I have a love/hate relationship with this city. I think that everyone does. There is no doubt that it is a difficult place to live. There is a heaviness that comes with living in one of the biggest most exciting places on earth. The lack of sunshine certainly does not inspire you to get out of bed in the morning and if you find yourself on Oxford Street anytime between 12pm-6pm you actually begin to contemplate murder. But then just as you want to throw your hands up in the air and give up, the sun comes out for one beautiful second and people smile at you on the street and you realise why you are here. There is nothing quite like a walk along the beautiful (if not dirty) Thames in the sunshine, looking out at Big Ben, St Pauls Cathedral, and passing by Shakespeare’s Globe. Nor is there anything more delightful than strolling down the architecturally stunning Regent Street or watching the street performers and opera singers in Covent Garden with a SNOG in hand.

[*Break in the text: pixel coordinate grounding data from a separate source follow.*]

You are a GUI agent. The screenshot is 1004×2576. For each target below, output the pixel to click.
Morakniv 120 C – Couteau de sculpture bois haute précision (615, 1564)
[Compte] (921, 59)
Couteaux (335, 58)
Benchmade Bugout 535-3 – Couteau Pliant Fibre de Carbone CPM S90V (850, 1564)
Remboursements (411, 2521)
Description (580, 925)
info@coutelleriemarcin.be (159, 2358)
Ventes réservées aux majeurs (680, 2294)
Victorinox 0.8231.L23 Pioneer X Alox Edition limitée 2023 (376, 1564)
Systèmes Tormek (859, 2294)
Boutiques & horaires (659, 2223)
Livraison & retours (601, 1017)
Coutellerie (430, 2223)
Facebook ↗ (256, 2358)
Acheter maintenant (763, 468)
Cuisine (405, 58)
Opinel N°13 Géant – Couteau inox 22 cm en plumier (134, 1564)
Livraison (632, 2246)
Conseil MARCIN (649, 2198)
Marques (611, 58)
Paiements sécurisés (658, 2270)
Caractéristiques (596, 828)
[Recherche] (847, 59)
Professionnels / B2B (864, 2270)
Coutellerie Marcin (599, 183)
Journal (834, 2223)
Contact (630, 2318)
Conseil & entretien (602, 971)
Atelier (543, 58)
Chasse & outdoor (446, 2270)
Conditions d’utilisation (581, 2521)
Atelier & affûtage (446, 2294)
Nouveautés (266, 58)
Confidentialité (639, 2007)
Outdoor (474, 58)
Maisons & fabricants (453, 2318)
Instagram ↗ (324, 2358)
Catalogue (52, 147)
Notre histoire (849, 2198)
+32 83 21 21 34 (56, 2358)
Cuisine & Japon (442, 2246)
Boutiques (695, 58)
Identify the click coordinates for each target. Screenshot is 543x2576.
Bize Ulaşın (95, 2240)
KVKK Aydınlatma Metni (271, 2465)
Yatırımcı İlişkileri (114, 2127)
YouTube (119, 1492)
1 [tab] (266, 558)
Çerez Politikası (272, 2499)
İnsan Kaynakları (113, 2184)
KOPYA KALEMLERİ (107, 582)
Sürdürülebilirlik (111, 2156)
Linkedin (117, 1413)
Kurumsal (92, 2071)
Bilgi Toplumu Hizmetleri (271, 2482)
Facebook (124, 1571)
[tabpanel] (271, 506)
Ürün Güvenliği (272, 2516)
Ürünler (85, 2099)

But most of all, it’s the people. A wise person once said to me that it’s not the city itself that matters but the friends that you have in it, and I can say with absolute confidence that I am surrounded by the most generous, loving friends anyone could ask for. And THAT is why I come back to London on the weekends.
Even BEFORE my train had departed Eastbourne I knew I was to have dinner on the table when I arrived home and a weekend of catchups with wonderful people.
Perhaps it was this thought that led to the feeling of joy I experienced when I disembarked at Victoria station, or as I sat on the stuffy tube playing solitaire on my iphone. When I stepped out and smelt the dirty air at Stockwell, I actually smiled and thought, ‘Hello London, I’m home.’
Even my favourite homeless black man was waiting for me! He often sits outside Stockwell station with very few teeth, a Jamaican doily hat and a huge smile on his face, strumming one chord on his guitar and sporadically composing songs. That man will sit there all day and all night…sometimes I’ve come home at 10pm or 11pm and he’s still there, strumming and smiling away yelling ‘God bless you’ to the people who put money in his hat (and let me tell you, there ALWAYS seems to be money in his hat…maybe that’s why he’s so happy?)